This section is from the book "The Botanical Magazine; Or, Flower-Garden Displayed", by William Curtis. Also available from Amazon: The Botanical Magazine; or, Flower-Garden Displayed, Volume I.
Passiflora alata. Winged Passion-Flower.
Trigyna. Cal. 5-phyllus. Petala 5. Nectarium corona. Bacca pedicellata.
PASSIFLORA alata foliis indivisis cordatis integerrimis, petiolis quadriglandulosis, cauli membranaceo tetragono.
This species of Passion-flower is one of those which have been introduced into the English gardens since the time of Miller; if it does not equal the coerulea in elegance, it excels it in magnificence, in brilliancy of colour, and in fragrance, the blossoms being highly odoriferous: as yet, it is by no means so general in this country, as its extraordinary beauty merits, we have seen it flower this year, both summer and autumn, in great perfection in the stove of our very worthy friend James Vere, Esq. Kensington-Gore; at the Physic Garden, Chelsea; and at Mr. Malcom's, Kennington; at Chelsea, in particular, it afforded the richest assemblage of foliage and flowers we ever saw.
It appears to the greatest advantage, when trained up an upright pole, nearly to the height of the back of the stove, and then suffered to run along horizontally.

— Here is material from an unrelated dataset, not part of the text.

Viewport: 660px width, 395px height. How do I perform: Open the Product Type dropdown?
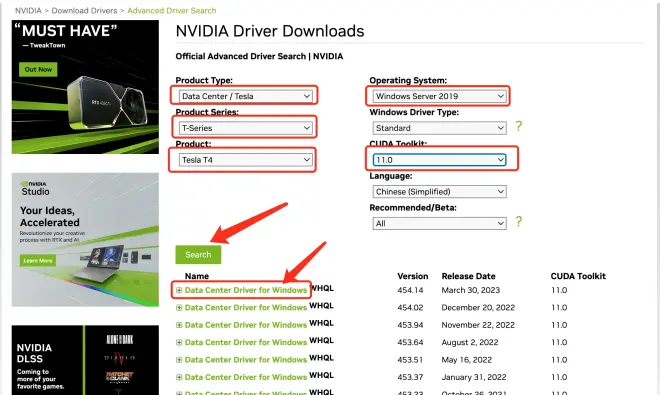246,96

By some it has been considered as a variety only of the Passiflora quadrangularis, others, with whom we agree in opinion, have no doubt of its being a very distinct species; it differs from the quadrangularis, in having leaves more perfectly heart-shaped, and less veiny; in having four glands on the foot-stalks of the leaves, instead of six; and in not producing fruit with us, which the quadrangularis has been known frequently to do.
The Nursery-men report, that this species was first raised in this country, by a gentleman in Hertfordshire, from West-India seeds.
The usual mode of propogating it here, is by cuttings.